++++ Quoted passage ++++

My name is Jay, and I am a writer.  I have written about climate change and the living world for decades.  I have also spent a lot of time in Indigenous communities. They are likely to be severely affected by the climate crisis. I have been writer in residence at the Potsdam Institute for Climate Impact Research and worked with the organisation Tipping Point to communicate the severity and urgency of the climate crisis to the wider public.

Nothing I or any of us has done has had anything like the necessary effect, nothing in proportion to the horror that is to come and, indeed, is already happening for many people in developing countries. No amount of careful peer-reviewed scientific study has appropriately alerted the public, largely because the two avenues through which this information should have been spread — the government and the media — have signally failed in their duty to sufficiently inform the public and at times the media has actively misinformed the public.

When I heard about XR, I felt that this is exactly the kind of movement that was necessary: a movement absolutely committed to peaceful direct action in order to make the media and the government ‘Tell The Truth’ about the situation we are in.  That is why I was particularly happy to be by the Pink Boat, within sight and sound of the BBC with Tell The Truth stencilled on it.

By April last year I had decided to risk breaking the law, for the first time in my life.  I respect the principle of law. Indeed, one of the things I most fear about the climate crisis is the widespread and terrifying lawlessness of societal breakdown. The Crown Prosecution Service (CPS) argues that if the courts allowed a defence of necessity for acts of conscience, then the result would be (I quote) ‘anarchy’:  ‘necessity can very easily become simply a mask for anarchy’, the CPS write in their recent letter to me. If anarchy is understood to mean fraud, violence, intimidation, murder etc, then it seems there are already laws to protect people and property from any such acts now, but there will not be any such assurance in the future when the full evils of climate breakdown hit. Further, in a strictly non-violent protest, acts of ‘anarchy’ do  not take place.

My actions caused some inconvenience for which I am genuinely sorry. I acted in a wholly peaceful way to draw attention to the current deaths and the impending horror of the climate crisis.  I am a signed-up conscientious earth protector and I consider I acted out of Necessity to prevent a ‘Greater Evil’.

I understand a Section 14 can be imposed if there is danger of serious disruption to the life of the community. In my view, we were attempting to protect community in a broad sense, including those not in the immediate vicinity, including the community of the unborn. This is for the children.

The CPS says that I ‘must have known that blocking a highway could have no impact on the alleged threat. In the present case, there is no real nexus between the failure to comply with S14 … and any actual threat of death or serious injury from climate change… the only intention was to raise publicity for the campaign’.  I would argue that there certainly is a real nexus between the failure to comply with S14 and the evils of the climate crisis.  That nexus is the media.  The CPS is absolutely correct to say the intention was to raise publicity for the campaign.  This is not so much their prosecution as it is my defence.

I am setting out my argument now in brief and then I will go through step by step with evidence.

 

The climate crisis inflicts inevitable and irreparable evil.

Avoiding a climate crisis cannot be done without first raising public awareness.

Governments are not raising public awareness sufficiently.

++++

* [Work to complete]
A: In the climate protest statement, at which research institute was the writer a writer in residence?
B: Carry the climate protest statement further, starting after its final line about governments and public awareness.
The listing that comes next has no connection to the climate protest statement.

++++ Source data ++++

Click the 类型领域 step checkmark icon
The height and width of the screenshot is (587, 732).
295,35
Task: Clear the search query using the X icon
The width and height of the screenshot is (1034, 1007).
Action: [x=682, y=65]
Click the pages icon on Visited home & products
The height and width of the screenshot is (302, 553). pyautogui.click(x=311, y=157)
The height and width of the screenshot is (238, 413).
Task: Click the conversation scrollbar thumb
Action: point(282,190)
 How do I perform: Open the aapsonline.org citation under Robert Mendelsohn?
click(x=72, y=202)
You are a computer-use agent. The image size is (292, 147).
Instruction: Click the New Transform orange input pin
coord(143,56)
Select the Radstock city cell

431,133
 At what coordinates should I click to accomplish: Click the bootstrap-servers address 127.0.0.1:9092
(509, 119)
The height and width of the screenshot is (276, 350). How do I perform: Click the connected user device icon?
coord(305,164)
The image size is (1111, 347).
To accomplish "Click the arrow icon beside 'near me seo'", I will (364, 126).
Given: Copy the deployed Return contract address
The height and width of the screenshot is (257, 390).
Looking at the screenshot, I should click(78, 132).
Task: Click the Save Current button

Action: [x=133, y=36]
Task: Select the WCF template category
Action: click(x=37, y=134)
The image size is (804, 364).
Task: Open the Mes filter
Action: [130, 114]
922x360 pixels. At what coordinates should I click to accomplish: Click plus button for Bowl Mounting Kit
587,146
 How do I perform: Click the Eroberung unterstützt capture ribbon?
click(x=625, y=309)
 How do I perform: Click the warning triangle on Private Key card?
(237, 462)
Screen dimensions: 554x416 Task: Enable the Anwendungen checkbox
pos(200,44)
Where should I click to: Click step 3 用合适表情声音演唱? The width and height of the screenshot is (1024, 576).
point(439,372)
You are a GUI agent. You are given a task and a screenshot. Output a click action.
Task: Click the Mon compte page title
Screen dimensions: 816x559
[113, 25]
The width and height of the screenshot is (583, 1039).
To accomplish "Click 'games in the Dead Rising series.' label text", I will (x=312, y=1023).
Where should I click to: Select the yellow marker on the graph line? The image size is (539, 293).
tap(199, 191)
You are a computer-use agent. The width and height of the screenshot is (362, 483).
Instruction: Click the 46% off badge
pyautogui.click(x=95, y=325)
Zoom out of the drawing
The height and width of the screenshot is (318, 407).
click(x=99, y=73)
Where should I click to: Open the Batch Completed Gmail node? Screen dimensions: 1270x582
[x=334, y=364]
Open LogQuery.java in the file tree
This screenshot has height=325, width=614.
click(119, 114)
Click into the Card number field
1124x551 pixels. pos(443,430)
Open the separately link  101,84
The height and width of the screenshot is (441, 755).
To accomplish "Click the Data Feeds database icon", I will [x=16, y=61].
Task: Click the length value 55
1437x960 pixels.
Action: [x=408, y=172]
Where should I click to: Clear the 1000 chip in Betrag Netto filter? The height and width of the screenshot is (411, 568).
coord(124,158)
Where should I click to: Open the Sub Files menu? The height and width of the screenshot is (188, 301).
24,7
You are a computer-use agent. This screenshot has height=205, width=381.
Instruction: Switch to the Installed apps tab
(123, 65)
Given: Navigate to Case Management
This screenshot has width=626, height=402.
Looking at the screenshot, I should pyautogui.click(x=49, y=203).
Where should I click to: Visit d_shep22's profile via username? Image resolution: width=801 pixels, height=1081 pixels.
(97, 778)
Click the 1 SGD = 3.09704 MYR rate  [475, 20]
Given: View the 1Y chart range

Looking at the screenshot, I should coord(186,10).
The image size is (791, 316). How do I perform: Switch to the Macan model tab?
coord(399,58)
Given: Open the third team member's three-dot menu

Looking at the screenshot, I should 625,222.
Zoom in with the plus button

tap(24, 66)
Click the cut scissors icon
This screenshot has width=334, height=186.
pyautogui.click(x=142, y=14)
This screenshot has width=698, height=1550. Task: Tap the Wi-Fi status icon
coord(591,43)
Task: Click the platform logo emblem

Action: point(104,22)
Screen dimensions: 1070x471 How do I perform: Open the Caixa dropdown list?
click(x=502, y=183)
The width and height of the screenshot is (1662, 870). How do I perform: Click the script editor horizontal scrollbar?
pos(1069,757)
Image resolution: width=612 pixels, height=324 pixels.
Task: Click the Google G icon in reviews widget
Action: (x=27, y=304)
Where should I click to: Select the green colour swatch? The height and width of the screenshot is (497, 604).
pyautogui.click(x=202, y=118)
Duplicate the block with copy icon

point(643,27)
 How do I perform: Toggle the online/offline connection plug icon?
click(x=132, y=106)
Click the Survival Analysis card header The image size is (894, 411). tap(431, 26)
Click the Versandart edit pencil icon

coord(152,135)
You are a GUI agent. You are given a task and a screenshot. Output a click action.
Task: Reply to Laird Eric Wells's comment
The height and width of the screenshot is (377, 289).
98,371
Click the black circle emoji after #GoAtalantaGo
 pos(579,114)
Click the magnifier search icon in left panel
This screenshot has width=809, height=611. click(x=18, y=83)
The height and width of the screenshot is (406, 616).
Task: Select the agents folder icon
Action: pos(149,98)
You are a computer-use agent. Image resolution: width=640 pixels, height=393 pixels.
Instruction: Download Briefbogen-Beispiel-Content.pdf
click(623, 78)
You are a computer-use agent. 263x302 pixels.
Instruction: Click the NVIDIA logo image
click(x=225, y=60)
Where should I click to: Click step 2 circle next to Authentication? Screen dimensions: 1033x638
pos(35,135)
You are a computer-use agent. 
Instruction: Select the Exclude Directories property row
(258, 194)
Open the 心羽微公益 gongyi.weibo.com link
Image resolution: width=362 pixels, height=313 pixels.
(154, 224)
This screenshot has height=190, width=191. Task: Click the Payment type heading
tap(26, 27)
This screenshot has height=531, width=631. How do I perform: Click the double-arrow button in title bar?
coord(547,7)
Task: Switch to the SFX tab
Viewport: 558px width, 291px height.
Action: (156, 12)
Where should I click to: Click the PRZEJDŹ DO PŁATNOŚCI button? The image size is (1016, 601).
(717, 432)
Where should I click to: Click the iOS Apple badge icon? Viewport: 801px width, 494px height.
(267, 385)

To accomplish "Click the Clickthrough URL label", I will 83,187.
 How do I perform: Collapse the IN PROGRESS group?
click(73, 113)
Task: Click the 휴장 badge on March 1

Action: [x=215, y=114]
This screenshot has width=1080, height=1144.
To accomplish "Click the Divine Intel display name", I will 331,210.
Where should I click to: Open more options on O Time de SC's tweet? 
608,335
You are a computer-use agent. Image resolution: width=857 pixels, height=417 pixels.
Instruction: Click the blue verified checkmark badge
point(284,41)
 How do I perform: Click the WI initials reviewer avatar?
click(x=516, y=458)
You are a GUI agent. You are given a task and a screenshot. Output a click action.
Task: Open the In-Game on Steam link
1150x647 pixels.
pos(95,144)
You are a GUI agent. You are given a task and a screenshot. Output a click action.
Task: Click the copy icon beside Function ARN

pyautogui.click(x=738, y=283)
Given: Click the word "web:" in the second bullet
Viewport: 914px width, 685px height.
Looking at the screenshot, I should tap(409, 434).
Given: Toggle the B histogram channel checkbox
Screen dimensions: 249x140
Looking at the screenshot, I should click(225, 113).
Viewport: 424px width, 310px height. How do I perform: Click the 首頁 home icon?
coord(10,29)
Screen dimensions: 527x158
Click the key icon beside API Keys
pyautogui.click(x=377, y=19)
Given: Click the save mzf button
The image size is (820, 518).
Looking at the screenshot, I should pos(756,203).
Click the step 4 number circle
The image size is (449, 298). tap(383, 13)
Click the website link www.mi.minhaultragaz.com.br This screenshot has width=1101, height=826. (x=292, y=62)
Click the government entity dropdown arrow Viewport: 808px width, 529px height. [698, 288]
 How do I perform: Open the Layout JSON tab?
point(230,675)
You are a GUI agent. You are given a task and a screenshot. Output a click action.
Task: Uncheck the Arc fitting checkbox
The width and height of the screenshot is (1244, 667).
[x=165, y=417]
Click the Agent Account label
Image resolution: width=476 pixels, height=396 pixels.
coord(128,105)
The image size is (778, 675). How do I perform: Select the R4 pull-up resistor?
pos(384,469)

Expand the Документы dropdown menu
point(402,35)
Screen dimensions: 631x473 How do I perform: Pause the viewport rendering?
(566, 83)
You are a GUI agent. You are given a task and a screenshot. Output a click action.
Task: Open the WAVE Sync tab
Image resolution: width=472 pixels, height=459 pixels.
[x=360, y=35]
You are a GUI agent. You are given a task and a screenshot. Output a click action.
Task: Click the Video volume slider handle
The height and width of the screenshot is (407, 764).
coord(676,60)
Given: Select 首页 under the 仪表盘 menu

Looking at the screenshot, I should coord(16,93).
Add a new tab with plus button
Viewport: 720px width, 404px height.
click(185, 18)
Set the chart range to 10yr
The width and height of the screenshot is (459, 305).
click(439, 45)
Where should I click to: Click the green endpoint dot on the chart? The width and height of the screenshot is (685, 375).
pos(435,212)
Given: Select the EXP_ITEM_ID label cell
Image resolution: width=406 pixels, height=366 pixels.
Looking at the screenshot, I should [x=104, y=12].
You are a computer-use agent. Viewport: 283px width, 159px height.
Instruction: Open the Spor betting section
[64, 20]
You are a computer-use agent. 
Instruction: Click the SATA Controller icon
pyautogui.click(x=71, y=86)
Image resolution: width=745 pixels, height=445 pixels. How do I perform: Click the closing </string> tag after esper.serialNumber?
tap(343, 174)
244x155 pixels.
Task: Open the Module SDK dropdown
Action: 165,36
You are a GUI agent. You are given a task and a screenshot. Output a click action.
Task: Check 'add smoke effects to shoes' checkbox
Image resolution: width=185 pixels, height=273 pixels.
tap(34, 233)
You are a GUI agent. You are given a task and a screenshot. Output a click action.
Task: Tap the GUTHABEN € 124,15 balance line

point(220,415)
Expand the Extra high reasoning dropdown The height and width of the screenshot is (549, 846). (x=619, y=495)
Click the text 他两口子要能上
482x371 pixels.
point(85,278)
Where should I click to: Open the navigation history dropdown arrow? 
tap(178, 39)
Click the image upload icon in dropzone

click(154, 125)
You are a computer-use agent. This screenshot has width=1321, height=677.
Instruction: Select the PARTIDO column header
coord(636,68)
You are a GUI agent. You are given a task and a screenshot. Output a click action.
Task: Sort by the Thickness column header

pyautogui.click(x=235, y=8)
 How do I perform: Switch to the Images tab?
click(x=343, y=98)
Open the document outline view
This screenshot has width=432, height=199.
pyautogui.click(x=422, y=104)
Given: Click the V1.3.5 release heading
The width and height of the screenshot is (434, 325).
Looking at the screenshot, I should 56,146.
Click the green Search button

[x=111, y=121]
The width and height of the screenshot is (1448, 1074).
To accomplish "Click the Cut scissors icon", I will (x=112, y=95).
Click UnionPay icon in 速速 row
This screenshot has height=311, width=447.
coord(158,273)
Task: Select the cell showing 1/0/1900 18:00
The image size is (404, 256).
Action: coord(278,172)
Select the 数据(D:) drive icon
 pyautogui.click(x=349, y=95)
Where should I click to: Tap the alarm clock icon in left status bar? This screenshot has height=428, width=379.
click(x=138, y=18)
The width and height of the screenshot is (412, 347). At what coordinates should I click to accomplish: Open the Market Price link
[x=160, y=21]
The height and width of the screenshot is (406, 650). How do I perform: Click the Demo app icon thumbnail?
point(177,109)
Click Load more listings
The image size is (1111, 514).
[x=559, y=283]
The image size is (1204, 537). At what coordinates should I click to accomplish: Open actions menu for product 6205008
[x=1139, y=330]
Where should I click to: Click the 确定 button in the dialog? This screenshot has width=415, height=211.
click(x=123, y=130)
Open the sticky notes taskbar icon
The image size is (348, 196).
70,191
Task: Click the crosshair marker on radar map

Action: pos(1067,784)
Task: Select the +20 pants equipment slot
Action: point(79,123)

++++

* [Answer list]
A: The Potsdam Institute for Climate Impact Research.

B:
The media are not raising public awareness sufficiently.

The media has the power to set the agenda and shape public priorities, however, media coverage of protest is low when there is no disruption.

Media coverage increases dramatically when there is disruption and a willingness to test the law.

Peaceful but disruptive civil disobedience is intrinsic to XR, and is necessary.

XR gained massive coverage and created an urgency in public discourse, significantly altering the attitude of the media towards the climate crisis.

Widespread press coverage in turn altered public awareness. Press and public awareness led directly to policy change, eg declarations of climate emergency and zero-carbon targets.

 

I include an expert witness statement from John Ashton who was the British Government’s climate change Ambassador and Special Representative for three successive Foreign Secretaries.  My second expert witness statement is from Professor Justin Lewis,  Professor at Cardiff University Research Centre in Journalism and Media.  My third expert witness statement is from George Marshall, specialist on climate communications for the IPCC and the UK government.

 

The climate crisis inflicts inevitable and irreparable evil

The World Health Organisation says ‘Climatic changes already are estimated to cause over 150,000 deaths annually.’ The DARA International report, commissioned by 20 countries, says ‘Climate Change causes 400,000 deaths on average each year… combined climate-carbon crisis is estimated to claim 100 million lives between now and the end of the next decade.’ DARA reports that ‘the deaths are mainly due to hunger and communicable diseases that affect above all children in developing countries.’

The British Government’s former climate change Ambassador John Ashton writes: ‘it is … reasonable to characterize the climate crisis… as a climate emergency.’ Professor Lewis writes: ‘An overwhelming body of scientific evidence suggests [climate change] now presents a clear and present danger to life on earth.’

A report by the UN’s Intergovernmental Panel on Climate Change (IPCC) found evidence that a 1.5-2 degrees Celsius increase in average global temperatures is likely to be crossed by 2030 at current rates of emissions.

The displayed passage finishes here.